WHAT THIS TASK INVOLVES
What you return must be every line below that includes the word "Select".
········
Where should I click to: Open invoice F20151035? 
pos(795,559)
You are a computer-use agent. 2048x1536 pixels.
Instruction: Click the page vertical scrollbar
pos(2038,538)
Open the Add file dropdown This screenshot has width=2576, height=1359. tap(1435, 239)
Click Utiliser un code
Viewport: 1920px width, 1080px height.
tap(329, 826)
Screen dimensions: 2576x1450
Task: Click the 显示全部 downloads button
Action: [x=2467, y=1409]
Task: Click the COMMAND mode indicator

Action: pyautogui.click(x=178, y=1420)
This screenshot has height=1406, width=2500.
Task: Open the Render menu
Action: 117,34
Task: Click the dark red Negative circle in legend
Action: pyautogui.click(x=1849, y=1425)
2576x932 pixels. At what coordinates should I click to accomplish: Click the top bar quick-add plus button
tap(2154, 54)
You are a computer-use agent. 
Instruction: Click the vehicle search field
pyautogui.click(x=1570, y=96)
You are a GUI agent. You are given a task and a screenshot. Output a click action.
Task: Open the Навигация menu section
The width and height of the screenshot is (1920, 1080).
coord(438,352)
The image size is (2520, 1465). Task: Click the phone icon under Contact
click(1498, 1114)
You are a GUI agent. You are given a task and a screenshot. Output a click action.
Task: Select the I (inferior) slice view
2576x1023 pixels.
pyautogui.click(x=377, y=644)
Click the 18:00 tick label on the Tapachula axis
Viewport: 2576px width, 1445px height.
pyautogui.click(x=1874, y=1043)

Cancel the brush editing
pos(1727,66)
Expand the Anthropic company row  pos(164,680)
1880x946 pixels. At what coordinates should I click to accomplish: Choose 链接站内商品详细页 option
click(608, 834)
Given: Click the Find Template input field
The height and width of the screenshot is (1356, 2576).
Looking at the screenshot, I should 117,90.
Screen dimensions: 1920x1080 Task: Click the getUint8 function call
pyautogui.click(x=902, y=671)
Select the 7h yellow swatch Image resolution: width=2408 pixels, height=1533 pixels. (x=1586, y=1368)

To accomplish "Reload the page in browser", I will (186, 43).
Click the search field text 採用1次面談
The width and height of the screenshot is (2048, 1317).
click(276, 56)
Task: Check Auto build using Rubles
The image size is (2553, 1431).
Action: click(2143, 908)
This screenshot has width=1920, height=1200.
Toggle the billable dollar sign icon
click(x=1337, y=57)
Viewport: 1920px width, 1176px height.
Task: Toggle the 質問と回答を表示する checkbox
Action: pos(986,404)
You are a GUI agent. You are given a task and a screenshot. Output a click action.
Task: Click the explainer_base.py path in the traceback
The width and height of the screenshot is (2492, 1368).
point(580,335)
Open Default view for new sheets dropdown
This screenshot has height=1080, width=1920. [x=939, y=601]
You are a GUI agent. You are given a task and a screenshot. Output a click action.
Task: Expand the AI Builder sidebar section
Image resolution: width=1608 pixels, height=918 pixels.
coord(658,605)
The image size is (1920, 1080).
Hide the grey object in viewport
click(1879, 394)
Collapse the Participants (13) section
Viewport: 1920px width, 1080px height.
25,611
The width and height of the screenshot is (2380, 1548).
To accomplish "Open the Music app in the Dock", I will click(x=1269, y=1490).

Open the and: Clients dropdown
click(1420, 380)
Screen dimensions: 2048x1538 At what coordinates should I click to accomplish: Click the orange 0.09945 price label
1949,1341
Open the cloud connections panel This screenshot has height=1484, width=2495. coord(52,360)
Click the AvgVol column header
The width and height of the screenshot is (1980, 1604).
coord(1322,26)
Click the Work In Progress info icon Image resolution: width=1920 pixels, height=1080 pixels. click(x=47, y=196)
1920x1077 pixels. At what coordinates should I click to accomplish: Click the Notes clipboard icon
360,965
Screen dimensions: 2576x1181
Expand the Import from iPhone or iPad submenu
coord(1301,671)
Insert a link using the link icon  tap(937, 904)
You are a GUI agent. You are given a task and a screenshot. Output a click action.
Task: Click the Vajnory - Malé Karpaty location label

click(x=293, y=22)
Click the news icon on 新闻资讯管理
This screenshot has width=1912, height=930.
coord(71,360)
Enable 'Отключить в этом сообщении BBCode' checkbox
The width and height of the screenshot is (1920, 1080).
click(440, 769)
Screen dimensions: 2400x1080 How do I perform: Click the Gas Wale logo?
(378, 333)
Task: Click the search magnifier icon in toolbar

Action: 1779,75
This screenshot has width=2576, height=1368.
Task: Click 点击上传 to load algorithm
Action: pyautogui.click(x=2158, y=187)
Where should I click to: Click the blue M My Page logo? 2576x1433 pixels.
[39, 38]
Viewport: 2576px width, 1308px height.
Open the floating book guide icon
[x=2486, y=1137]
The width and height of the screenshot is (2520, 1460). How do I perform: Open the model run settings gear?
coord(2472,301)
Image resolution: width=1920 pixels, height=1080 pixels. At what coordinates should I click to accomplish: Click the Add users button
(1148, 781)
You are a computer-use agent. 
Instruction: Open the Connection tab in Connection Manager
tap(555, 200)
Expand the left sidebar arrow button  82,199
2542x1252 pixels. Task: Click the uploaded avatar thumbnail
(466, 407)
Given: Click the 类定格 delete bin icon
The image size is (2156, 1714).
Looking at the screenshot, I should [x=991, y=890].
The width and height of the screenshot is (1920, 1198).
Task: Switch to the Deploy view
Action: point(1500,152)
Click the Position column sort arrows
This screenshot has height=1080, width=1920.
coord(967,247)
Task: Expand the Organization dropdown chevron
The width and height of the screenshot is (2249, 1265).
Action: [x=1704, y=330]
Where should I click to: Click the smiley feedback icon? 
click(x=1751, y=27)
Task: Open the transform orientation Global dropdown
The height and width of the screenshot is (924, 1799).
········
SOLUTION BELOW
Task: Select the I (inferior) slice view
Select the 7h yellow swatch Image resolution: width=2408 pixels, height=1533 pixels. (x=1586, y=1368)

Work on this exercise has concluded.